Gemeinsamer Protest gegen das ETH-Gesuch

Trotz des ungünstigen Termins gelang es, noch am selben Tag eine Aktion auf die Beine zu stellen. Greenpeace und AnwohnerInnen von Lindau protestierten gemeinsam am ETH-Hauptsitz in Zürich gegen den unverständlichen Entscheid: Denn keiner der im letzten Jahr vom Bundesamt angeführten Gründe (Antibiotikaresistenz, Gefährdung von Insekten, Pilzen, Bodenbakterien, Auskreuzung durch Pollenflug auf Weizen und verwandte Wildpflanzen etc.) hat seine Geltung verloren.

Auch Christine und Jürg Grossmann-Keller, deren Felder rund dreihundert Meter vom Ort des geplanten Experiments entfernt liegen, waren dabei. Die Bäuerin: «Es gibt in der Geschichte genügend Beispiele, wie man mit untauglichen Mitteln versucht hat, Probleme zu lösen, denken wir nur an den Rinderwahn BSE. Es waren ja auch damals die Wissenschafter, die den Bauern geraten haben, Tiermehl zu verfüttern, und dies als Fortschritt bezeichnet haben. Aber zum Schluss waren dann die Bauern die Bösen, und sie hatten auch den Schaden.»

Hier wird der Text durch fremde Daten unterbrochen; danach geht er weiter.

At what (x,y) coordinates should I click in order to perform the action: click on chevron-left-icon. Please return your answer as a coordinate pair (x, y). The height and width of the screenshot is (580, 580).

Die Grossmann-Kellers beschäftigen sich schon lange mit der Gentechnik – nahe liegend für die Bauern der Vereinigung IP-Suisse, die sich der Integrierten Produktion (umweltschonend und tiergerecht) verpflichtet hat. Jürg Grossmann-Keller: «Vor acht, zehn Jahren schon hat unter Bauern diese Diskussion begonnen. Wir haben uns auch bei der ETH selbst, in ihren Gewächshäusern, informiert. Aber je mehr wir über Gentechnik erfuhren, desto grösser wurde unser Misstrauen.» Der Buwal-Entscheid ist nicht zu akzeptieren. Gefahren für Mensch, Umwelt und Landwirtschaft sind nach wie vor nicht auszuschliessen, und das für ein Experiment, das ökologisch und landwirtschaftlich keinen Sinn macht.

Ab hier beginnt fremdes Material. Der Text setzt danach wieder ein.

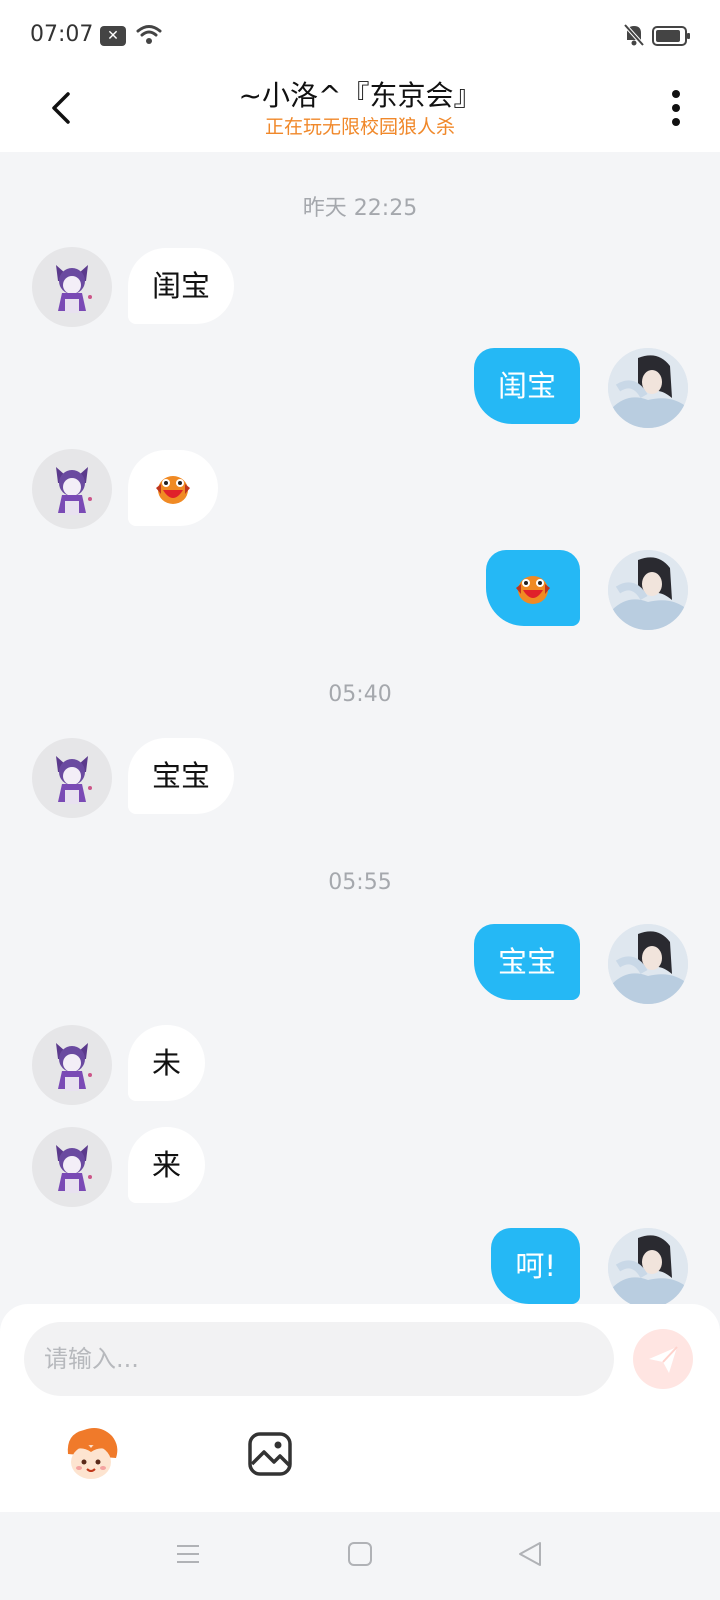  Describe the element at coordinates (149, 34) in the screenshot. I see `wifi-icon` at that location.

Kleine Ursache mit unabsehbarer Wirkung

Der Freisetzungsversuch soll auf dem Gelände der ETH-Versuchsstation Eschikon in Lindau ZH stattfinden. Auf einer Fläche von acht Quadratmetern sollen 1600 genmanipulierte Weizenpflanzen ausgesät werden. Bei einem solch kleinflächigen Versuch mag die Wahrscheinlichkeit winzig erscheinen, dass etwas passiert. Dem muss aber gegenübergestellt werden, dass ein möglicher Schaden unabsehbar und unumkehrbar ist. Grundsätzlich besteht bei Organismen in der Umwelt das Risiko, dass sie sich vermehren und genetisches Material weitergeben können. Sie können deshalb andere Organismen in der Umwelt konkurrenzieren, verdrängen, schädigen oder durch Kreuzung mit verwandten Arten genetisch veränderte Nachkommen erzeugen. Das Ökosystem Umwelt ist ein komplex verzahntes Räderwerk aus vielfältigen Wechselwirkungen zwischen Organismen und ihren Lebensräumen. Dieses komplexe System, besonders die Bodenflora, ist bisher nur in groben Zügen verstanden. Kommt hinzu, dass erste Erfahrungen mit diesem gentechnisch veränderten Weizen wenig Erfolg versprechend sind: Dem ETH-Bericht über Vorversuche in der Vegetationshalle ist zu entnehmen, dass diese nicht zum erwünschten Ziel geführt haben. Der Stinkbrandbefall war bei den genmanipulierten, «stinkbrandresistenten» Pflanzen sogar höher als bei den konventionellen Vergleichspflanzen. Trotzdem will man nun mit diesem Fehlkonstrukt auch noch aufs freie Feld.